Chelengat explains that rTCS identifies a significant portion of the population that was never identified before.
“Largely, what we can say is that landlords have not been in the tax net, but we are doing registrations to have them on board and many of them are actually registering,” she says.
Rental tax will be a significant focus of the URA in the coming months to meet its ambitious target of USh 21.9 trillion in revenue collections this financial year.
“We are hopeful that as we close this financial year, we will be in a better position to surpass the target,” adds Chelengat.
The private sector has also been calling on the government to focus on unregistered landlords to broaden the tax base and reverse the declining economy.
Attesting before the Committee on National Economy on Wednesday, May 11, 2022, the Chief Membership Officer at Private Sector Foundation, Francis Kisirinya, also commented that rent has had low tax revenue collections, yet the real estate sector is booming.
“From what we know about this sector, we can tell you that not even 25 per cent is collected in terms of tax revenue.

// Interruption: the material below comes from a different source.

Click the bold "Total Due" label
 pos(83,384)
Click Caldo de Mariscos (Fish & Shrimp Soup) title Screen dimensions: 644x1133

If you cannot collect even 50 per cent of a sector, how dare you complain that you do not even have money?” asks Mubiru.
He notes that most middle-class Ugandans evade rental taxes. “There is mediocre performance in this sector; most middle-class Ugandans are the culprits for this tax component, yet you can never hide rentals,” he says.
Mubiru says manufacturers want the government to exploit the use of national identity cards to track people in the informal sector so they can make tax contributions. “We’ve got national IDs; we can extract land data, registration data, such that we are able to tap into the bulk of Ugandans who have chosen to remain informal, yet they are doing well,” Mubiru says.
This is exactly how rTCS works. The application integrates various types of data from selected ministries, departments, and agencies to match properties in the Greater Kampala metropolitan area to their beneficial individual or corporate owners, enabling URA to bring these informal landlords into the formal economy.
Meanwhile, the biggest portion of Uganda’s national budget of Ush45.6trillion continues to be funded through external and internal borrowing.